- YOUR GOAL -
Retype the material from the line with "The height and width of the screenshot is (685, 1292)." to the line with "Part of the audio being selected is", keeping every character the same.
++++++
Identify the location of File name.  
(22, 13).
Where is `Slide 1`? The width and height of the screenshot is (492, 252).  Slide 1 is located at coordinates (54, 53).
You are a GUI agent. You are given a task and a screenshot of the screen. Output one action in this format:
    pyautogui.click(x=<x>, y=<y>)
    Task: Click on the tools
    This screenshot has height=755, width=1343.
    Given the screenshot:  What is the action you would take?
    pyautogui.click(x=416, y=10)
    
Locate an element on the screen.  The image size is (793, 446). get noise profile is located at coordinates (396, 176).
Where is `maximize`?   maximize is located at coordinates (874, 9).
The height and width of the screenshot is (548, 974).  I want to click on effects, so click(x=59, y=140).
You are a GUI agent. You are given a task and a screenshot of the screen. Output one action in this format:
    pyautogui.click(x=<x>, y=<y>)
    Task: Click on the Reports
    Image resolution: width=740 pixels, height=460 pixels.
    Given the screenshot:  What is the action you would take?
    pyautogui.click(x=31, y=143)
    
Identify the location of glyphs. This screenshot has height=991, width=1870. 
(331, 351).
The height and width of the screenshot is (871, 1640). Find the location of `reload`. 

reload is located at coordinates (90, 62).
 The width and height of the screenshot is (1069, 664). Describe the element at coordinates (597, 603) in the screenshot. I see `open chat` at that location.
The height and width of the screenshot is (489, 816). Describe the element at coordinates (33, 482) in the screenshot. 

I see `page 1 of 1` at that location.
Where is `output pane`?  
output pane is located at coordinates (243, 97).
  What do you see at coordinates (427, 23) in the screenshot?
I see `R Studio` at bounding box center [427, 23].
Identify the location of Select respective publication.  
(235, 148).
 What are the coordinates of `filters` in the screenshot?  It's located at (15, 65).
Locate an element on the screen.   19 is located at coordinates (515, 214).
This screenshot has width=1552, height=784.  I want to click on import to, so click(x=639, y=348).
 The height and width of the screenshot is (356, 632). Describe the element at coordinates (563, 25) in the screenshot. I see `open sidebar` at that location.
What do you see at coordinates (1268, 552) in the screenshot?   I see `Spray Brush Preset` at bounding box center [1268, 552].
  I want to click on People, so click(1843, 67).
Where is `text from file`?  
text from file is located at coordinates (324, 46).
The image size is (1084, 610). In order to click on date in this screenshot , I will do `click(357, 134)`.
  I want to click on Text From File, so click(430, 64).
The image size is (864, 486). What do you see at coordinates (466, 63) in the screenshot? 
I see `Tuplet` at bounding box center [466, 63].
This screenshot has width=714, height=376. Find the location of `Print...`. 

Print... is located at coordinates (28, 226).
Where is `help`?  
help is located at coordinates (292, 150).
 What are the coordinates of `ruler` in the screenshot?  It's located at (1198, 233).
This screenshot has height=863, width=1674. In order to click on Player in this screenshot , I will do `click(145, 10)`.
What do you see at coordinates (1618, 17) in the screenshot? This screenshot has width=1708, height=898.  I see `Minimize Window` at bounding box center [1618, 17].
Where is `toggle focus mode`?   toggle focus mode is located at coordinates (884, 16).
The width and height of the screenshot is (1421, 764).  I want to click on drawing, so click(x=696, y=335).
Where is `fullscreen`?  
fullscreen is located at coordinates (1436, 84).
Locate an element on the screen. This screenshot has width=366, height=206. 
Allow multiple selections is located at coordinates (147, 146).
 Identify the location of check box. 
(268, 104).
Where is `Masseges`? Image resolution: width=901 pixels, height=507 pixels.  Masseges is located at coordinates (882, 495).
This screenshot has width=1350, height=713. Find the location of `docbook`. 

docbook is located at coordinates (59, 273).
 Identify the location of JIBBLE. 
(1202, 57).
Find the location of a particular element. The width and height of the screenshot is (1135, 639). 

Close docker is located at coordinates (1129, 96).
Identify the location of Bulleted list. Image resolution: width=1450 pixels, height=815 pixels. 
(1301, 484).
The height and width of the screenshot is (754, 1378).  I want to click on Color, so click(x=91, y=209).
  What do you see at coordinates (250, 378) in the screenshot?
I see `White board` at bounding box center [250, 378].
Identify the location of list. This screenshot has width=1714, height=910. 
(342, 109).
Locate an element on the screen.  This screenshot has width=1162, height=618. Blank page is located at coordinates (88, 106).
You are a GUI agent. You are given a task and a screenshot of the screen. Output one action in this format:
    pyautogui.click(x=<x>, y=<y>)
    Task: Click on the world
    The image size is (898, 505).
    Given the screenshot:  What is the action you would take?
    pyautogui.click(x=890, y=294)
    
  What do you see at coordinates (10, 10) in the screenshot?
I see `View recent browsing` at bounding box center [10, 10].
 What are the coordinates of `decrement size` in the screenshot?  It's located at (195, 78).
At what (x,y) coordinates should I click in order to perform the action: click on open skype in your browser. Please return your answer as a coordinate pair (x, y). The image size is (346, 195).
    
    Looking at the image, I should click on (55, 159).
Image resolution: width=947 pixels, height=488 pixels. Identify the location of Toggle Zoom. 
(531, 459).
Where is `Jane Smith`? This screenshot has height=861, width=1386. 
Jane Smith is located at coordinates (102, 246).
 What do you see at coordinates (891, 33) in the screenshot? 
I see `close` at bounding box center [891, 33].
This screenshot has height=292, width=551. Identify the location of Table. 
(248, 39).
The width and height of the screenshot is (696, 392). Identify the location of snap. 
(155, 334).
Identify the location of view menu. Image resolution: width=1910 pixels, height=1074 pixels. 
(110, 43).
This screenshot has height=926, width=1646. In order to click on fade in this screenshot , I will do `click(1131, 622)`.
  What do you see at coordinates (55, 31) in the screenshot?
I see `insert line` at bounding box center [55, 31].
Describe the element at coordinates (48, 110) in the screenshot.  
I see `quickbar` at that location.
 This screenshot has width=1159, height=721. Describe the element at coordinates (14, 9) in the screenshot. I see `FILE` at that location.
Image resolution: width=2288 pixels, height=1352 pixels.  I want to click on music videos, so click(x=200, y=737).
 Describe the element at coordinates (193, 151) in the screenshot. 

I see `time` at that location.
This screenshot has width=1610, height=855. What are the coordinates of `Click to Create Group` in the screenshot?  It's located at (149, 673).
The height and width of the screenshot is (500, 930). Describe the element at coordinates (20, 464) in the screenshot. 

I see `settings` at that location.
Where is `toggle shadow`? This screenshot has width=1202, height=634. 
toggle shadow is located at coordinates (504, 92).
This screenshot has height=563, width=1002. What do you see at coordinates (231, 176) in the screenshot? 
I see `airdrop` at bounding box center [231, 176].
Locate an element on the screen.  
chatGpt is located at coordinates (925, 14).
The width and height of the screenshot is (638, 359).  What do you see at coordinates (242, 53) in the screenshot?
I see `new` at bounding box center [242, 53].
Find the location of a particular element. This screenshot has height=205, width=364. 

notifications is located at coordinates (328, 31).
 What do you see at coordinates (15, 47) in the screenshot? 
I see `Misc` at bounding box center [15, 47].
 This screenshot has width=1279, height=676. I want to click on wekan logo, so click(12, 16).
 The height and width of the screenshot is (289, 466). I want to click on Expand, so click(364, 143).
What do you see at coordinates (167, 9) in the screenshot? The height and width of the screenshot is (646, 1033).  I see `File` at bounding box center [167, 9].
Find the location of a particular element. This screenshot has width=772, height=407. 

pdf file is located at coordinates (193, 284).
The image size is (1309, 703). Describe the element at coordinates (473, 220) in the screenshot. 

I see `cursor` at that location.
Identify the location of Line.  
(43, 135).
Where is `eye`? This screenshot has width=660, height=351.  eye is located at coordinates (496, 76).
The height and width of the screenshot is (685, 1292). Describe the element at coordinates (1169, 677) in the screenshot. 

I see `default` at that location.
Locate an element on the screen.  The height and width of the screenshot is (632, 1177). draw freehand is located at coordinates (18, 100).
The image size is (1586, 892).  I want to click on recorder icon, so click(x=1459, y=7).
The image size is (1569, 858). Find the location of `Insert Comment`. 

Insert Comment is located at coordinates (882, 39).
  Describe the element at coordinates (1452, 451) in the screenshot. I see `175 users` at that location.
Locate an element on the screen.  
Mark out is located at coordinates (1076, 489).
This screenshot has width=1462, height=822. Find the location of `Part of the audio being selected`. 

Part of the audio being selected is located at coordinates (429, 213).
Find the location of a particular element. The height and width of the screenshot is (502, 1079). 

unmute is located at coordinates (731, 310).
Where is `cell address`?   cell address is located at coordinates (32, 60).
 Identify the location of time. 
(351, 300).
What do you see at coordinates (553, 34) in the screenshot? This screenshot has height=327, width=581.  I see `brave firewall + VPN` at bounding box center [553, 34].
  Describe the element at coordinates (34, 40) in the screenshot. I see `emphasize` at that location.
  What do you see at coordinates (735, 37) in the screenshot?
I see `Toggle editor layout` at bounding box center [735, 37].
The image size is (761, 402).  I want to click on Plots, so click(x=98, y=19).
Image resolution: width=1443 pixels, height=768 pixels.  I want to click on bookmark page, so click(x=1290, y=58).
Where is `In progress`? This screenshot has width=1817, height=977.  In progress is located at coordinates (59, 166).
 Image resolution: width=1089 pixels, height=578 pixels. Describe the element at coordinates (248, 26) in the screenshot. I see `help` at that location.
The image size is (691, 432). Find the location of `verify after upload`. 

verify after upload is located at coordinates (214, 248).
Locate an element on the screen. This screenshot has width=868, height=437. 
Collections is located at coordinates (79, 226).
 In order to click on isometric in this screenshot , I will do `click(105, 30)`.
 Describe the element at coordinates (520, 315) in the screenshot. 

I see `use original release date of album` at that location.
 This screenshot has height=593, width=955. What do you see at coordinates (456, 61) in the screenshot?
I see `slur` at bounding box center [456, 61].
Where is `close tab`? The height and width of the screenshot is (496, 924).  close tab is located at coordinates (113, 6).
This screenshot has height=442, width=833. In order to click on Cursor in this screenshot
++++++
- OUTPUT OF THE EXERCISE -
The height and width of the screenshot is (685, 1292). Describe the element at coordinates (1169, 677) in the screenshot. 

I see `default` at that location.
Locate an element on the screen.  The height and width of the screenshot is (632, 1177). draw freehand is located at coordinates (18, 100).
The image size is (1586, 892).  I want to click on recorder icon, so click(x=1459, y=7).
The image size is (1569, 858). Find the location of `Insert Comment`. 

Insert Comment is located at coordinates (882, 39).
  Describe the element at coordinates (1452, 451) in the screenshot. I see `175 users` at that location.
Locate an element on the screen.  
Mark out is located at coordinates (1076, 489).
This screenshot has width=1462, height=822. Find the location of `Part of the audio being selected`. 

Part of the audio being selected is located at coordinates (429, 213).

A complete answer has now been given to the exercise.